Enfin, la fusion-création de la collectivité unique présente des risques organisationnels majeurs, citant les précédents en Martinique. Le CESER recommande une transition progressive et sécurisée, plaçant le dialogue social et un projet économique clair au centre de la réussite.

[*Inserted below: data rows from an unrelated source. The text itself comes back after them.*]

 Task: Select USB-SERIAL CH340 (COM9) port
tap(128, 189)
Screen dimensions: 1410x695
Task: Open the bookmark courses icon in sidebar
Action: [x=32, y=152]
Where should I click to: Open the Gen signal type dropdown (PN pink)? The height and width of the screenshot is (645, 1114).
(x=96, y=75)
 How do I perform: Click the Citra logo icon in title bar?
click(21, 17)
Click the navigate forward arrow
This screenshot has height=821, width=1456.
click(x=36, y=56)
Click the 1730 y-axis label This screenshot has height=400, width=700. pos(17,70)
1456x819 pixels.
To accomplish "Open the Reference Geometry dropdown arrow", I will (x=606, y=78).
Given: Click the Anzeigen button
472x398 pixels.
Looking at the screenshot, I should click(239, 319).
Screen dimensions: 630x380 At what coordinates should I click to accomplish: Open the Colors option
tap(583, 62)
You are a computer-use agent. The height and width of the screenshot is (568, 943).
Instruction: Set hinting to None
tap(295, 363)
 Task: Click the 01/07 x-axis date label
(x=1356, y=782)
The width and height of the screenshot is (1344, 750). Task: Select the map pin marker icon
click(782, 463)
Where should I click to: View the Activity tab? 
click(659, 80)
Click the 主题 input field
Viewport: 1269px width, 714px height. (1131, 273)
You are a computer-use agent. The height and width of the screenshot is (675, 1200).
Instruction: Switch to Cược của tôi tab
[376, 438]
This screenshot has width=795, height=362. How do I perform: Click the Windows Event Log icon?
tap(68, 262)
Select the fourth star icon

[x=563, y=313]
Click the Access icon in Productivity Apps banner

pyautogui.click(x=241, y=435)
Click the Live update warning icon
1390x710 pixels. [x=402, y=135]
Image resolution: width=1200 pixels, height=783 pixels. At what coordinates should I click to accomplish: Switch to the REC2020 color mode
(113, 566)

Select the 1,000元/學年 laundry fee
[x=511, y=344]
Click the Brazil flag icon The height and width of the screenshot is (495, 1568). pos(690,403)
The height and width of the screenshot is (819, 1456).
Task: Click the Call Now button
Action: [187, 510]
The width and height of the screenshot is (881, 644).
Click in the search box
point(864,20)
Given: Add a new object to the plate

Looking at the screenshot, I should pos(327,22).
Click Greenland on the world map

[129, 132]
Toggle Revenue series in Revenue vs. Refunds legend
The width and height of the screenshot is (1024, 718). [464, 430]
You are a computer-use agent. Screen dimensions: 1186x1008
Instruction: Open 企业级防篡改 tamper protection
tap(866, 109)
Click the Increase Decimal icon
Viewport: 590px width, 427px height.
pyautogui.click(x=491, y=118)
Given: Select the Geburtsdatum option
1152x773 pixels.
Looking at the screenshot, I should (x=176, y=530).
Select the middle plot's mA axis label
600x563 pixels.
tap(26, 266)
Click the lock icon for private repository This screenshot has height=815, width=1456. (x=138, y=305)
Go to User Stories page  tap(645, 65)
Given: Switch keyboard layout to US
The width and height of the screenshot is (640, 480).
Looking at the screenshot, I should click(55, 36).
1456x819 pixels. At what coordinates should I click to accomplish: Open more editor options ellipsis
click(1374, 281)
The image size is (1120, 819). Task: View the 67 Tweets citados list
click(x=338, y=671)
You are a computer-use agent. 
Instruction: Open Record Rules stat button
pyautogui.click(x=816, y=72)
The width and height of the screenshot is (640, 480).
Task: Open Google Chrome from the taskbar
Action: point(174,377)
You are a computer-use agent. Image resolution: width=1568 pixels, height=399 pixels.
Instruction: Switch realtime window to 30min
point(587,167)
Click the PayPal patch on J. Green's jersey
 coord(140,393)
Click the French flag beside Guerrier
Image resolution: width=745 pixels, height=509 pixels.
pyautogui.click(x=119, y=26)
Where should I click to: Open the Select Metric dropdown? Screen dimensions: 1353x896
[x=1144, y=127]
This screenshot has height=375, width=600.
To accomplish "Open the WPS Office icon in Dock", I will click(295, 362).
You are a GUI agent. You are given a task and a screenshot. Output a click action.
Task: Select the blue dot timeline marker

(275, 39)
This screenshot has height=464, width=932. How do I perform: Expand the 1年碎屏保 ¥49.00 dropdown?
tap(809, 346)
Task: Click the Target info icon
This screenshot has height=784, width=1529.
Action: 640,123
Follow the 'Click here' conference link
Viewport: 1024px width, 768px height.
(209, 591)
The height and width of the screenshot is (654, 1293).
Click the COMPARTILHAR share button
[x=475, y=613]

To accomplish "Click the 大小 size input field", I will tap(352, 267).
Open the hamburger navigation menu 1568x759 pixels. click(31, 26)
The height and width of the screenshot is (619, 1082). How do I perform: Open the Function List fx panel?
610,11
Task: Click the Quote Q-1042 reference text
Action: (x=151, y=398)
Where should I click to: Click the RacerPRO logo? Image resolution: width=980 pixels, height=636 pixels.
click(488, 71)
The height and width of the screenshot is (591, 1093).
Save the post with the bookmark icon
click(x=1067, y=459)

Lors de l’Assemblée Générale de CESER de France, Christophe Wacher, le Président du CESER Guadeloupe a rappelé que trois territoires ultramarins ont déjà évolué : Saint‑Barthélemy (article 74) et Guyane / Martinique (assemblée unique, article 73) et que lors du référendum de 2003, 76 % des habitants s’étaient déclarés défavorables au projet institutionnel, tout en rappelant la dimension des enjeux :
- La mise en place d’une dotation globale de compensation annuelle, estimée entre 600 millions et 1,5 milliard.
- Une évolution vers une assemblée unique : 60 élus proposés (contre 42 au conseil régional et 46 au conseil départemental aujourd’hui).